I didn’t really have a hard time going into animation, it was quite a smooth ride for me. But when I was a child, I was a really good student and my parents liked me for that, they praised me and I thought I wanted their approval all the time. That might be something that I have in common with the character.

This is the first commercial anime you have both directed and written. Did it feel especially personal to you?

I don’t particularly feel it that way, because when I was working on A Place Further than the Universe, I sort of expected that the same team was going to work together again. It’s definitely a continuation of that anime, so it was how we expected to go.

Regarding the boys’ situation, did the American live-action film Stand by Me come up in conversation when you were making the film?

When we came up with the idea of this coming-of-age movie, I revisited Stand by Me, it was that way around. But when I watched it again, I realized that it’s the story of a man who’s now an adult, looking back and saying: ‘I can never make friends like the ones I had when I was twelve years old.’

But that’s the point of view of a grown man. I wanted to make a story from the points of view of these boys who are still young, they’re going on an adventure, then coming back to their small town, and what’s next? That’s what I was looking for.
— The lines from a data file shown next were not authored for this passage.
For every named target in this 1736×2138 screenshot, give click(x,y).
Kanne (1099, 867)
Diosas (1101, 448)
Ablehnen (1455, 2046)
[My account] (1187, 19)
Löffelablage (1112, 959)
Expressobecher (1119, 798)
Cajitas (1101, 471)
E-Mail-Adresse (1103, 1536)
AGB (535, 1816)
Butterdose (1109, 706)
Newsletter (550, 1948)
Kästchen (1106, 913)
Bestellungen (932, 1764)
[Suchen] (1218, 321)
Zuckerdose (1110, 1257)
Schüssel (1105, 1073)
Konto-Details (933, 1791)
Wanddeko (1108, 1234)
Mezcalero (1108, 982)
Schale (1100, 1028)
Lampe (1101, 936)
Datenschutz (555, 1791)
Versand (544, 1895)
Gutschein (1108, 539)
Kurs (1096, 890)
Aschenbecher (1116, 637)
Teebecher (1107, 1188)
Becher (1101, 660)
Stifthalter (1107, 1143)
By watching Stand by Me again,it made me realize the direction that I wanted to go with my own story.

A telephone box is a central image in the film, based on a phone box in Iceland. (British viewers will see that it looks very like British phone boxes from the pre-mobile age.) Could you say more about its inspiration?

When I was researching Iceland, I came across the image of this vast landscape, nothing there… except this phone booth. The land is so vast, and you don’t see another soul. I started thinking about birth, death, life in nature… and all of a sudden you have this manmade object, the phone booth. I found that sort of odd imbalance really fascinating and I wanted to use it in my film.

Also, when you think about where the character Drop is, his life is collapsing… So I thought that the Iceland landscape, where there’s nothing but there’s a phone booth, where you can connect with living people… I thought that expressed where he is.

In the 2000s, you created some short animated films in a different, more graphic style. Do you think of going back to that style again in the future?

Yes, probably, on a much smaller scale, if there’s the chance. I really like that style!

Andrew Osmond is the author of 100 Animated Feature Films. Goodbye, Don Glees is screening in competition at this year’s Scotland Loves Anime.